» **PROBLEM DETAILS**:
Everything from the first line of the data below through the line that contains "This screenshot has height=360, width=640." should be written out exactly, please, and nothing more; the pictures stay out.

----------------------------------------

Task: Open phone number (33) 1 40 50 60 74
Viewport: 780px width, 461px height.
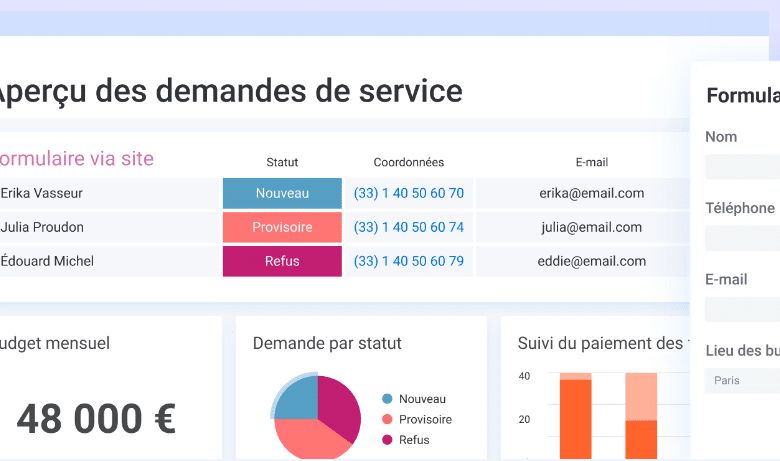Action: click(408, 227)
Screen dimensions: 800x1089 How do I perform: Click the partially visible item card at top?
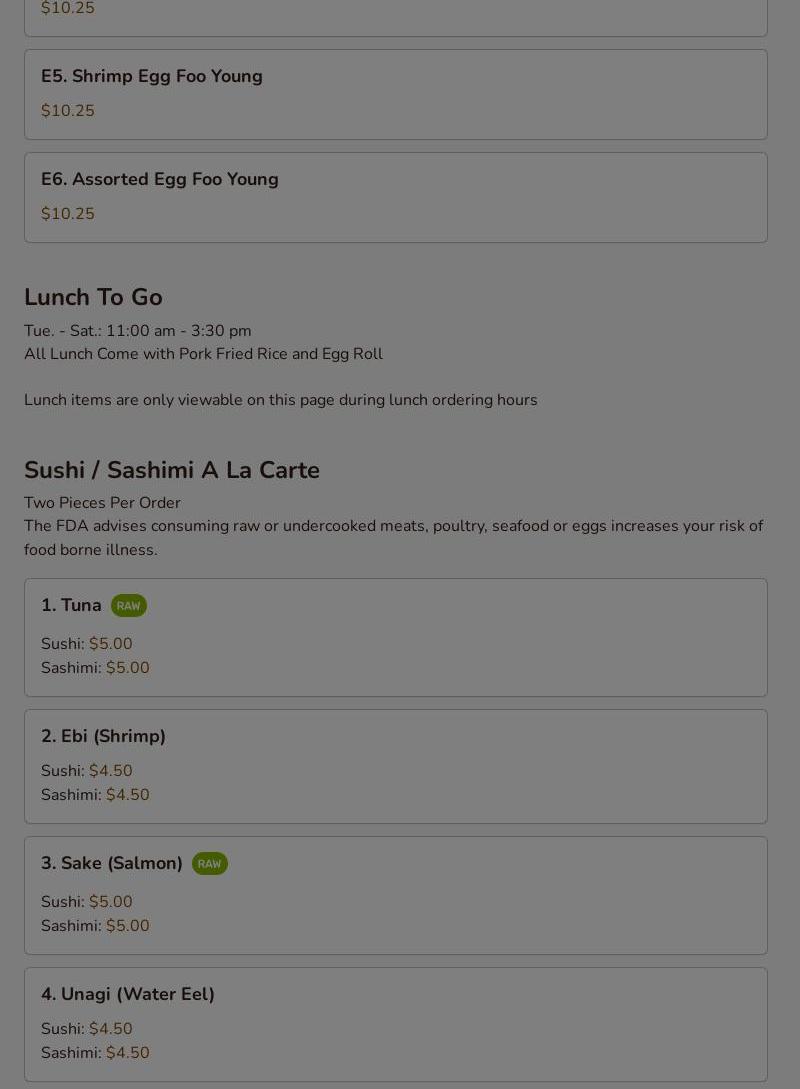pos(396,18)
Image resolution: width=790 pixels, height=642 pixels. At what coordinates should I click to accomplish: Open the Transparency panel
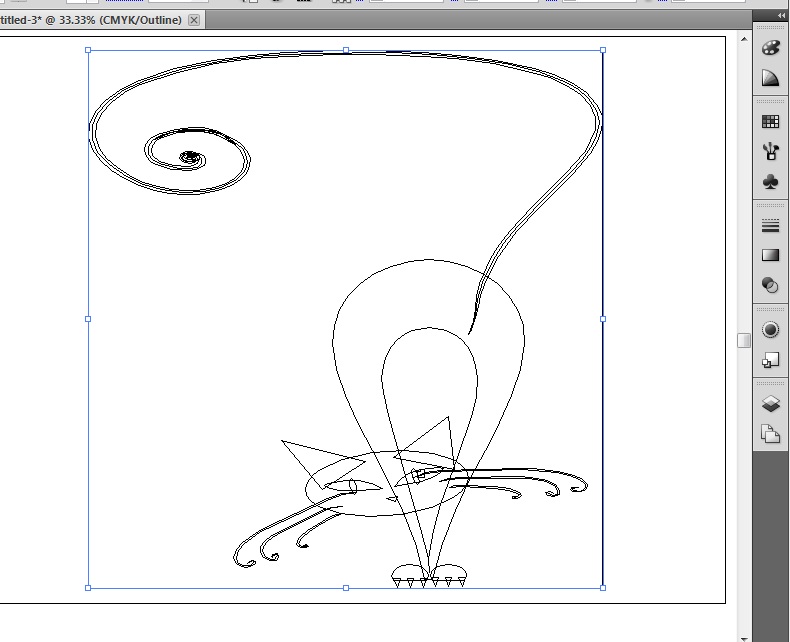pyautogui.click(x=770, y=286)
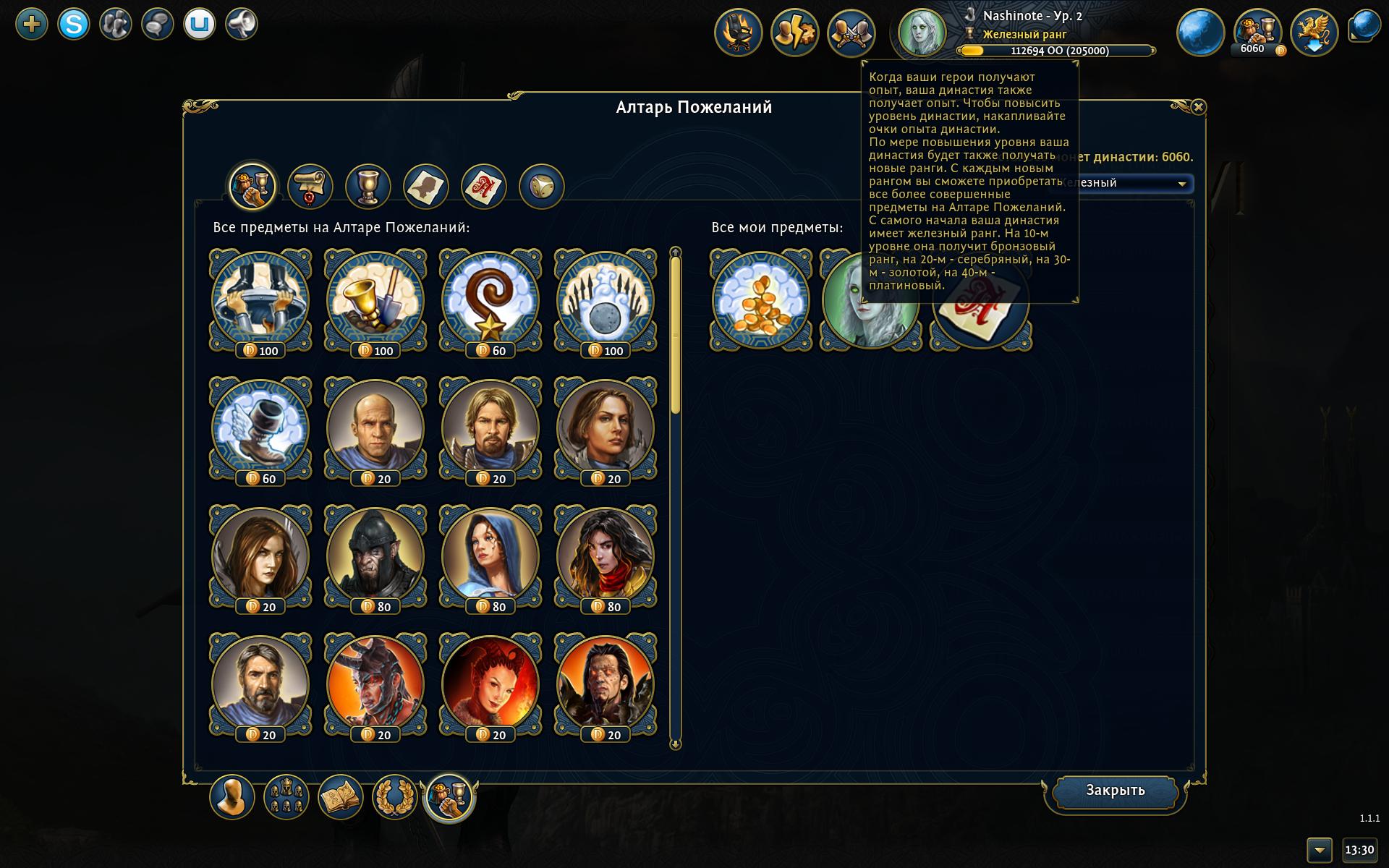Pick the helmeted orc hero portrait
1389x868 pixels.
(x=375, y=558)
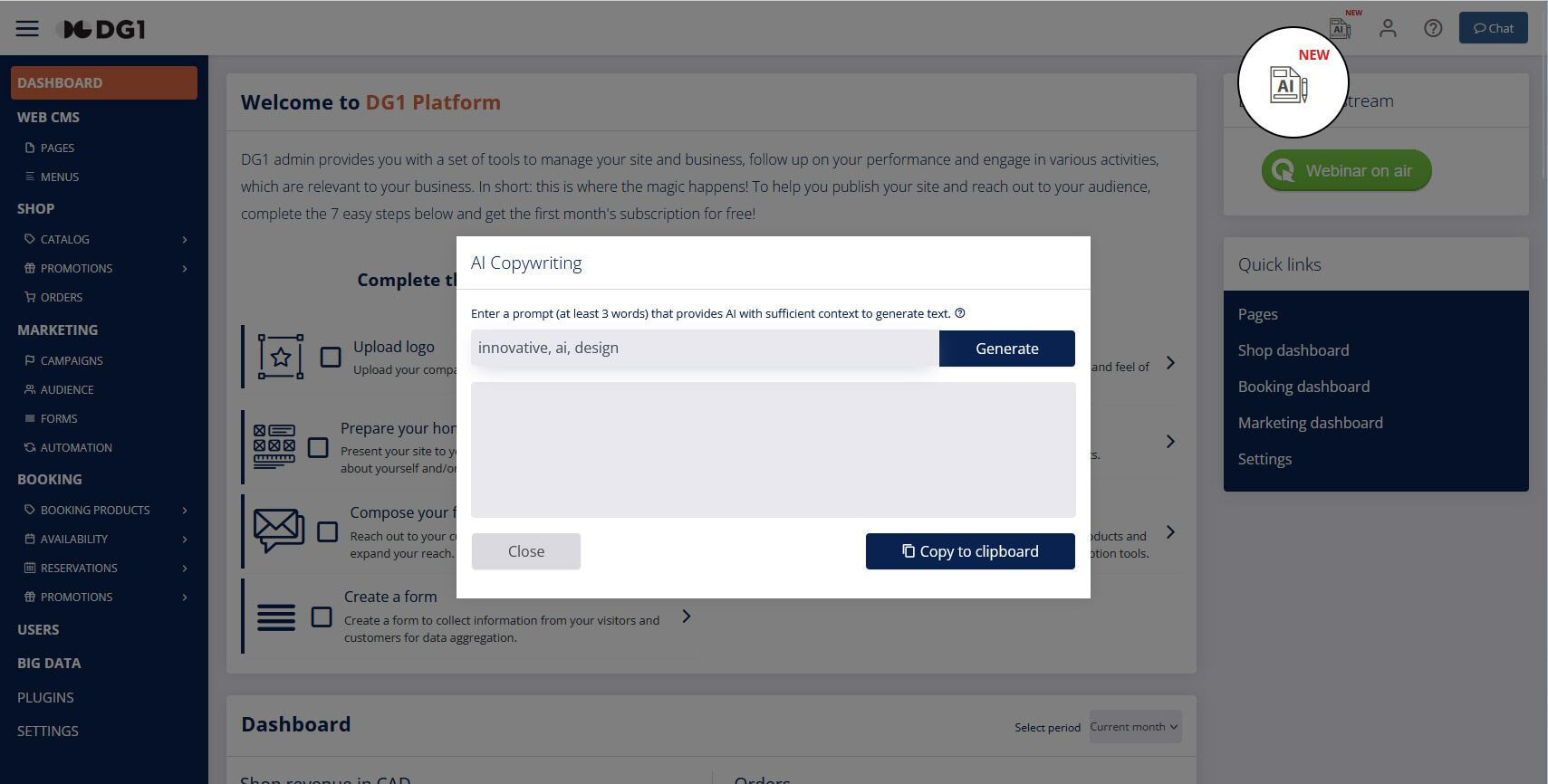Click the AI prompt text field
The height and width of the screenshot is (784, 1548).
tap(705, 349)
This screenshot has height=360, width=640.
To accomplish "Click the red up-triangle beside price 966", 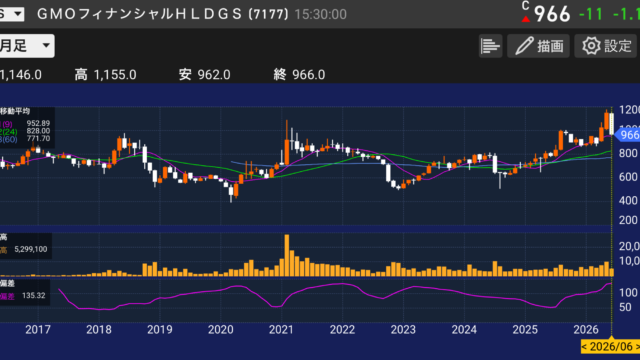I will pyautogui.click(x=526, y=19).
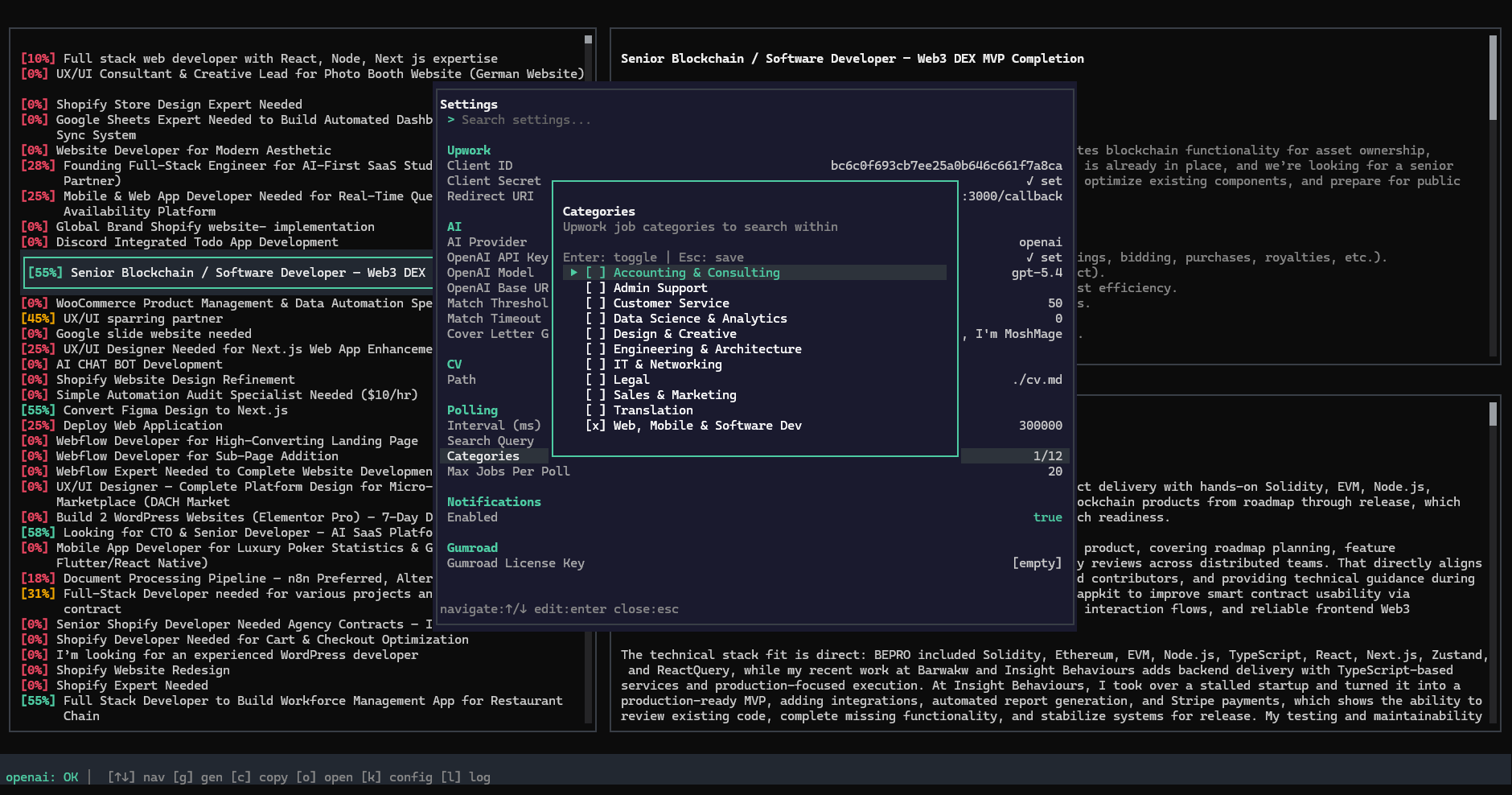Click the [l] log shortcut in footer

tap(466, 777)
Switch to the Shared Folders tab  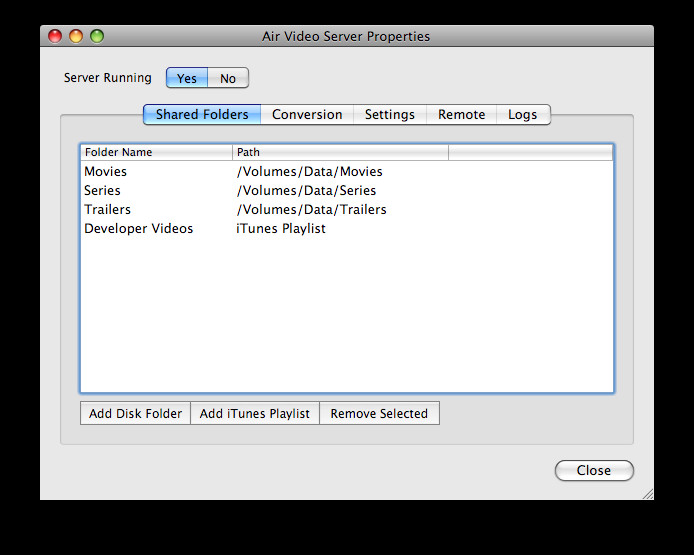tap(202, 115)
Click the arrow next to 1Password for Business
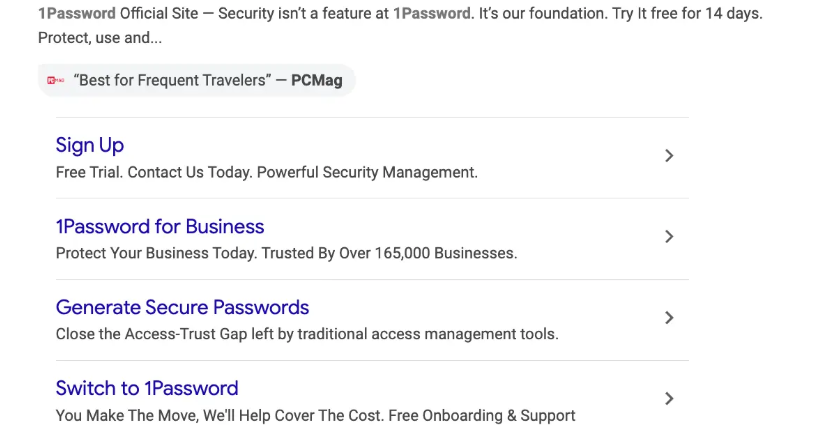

----------------------------------------

» **FINISHED EXERCISE**:
Task: Open phone number (33) 1 40 50 60 74
Viewport: 780px width, 461px height.
Action: click(408, 227)
Screen dimensions: 800x1089 How do I perform: Click the partially visible item card at top?
pos(396,18)
Image resolution: width=790 pixels, height=642 pixels. At what coordinates should I click to accomplish: Open the Transparency panel
pyautogui.click(x=770, y=286)
Pick the helmeted orc hero portrait
1389x868 pixels.
(x=375, y=558)
Click the AI prompt text field
The height and width of the screenshot is (784, 1548).
tap(705, 349)
This screenshot has height=360, width=640.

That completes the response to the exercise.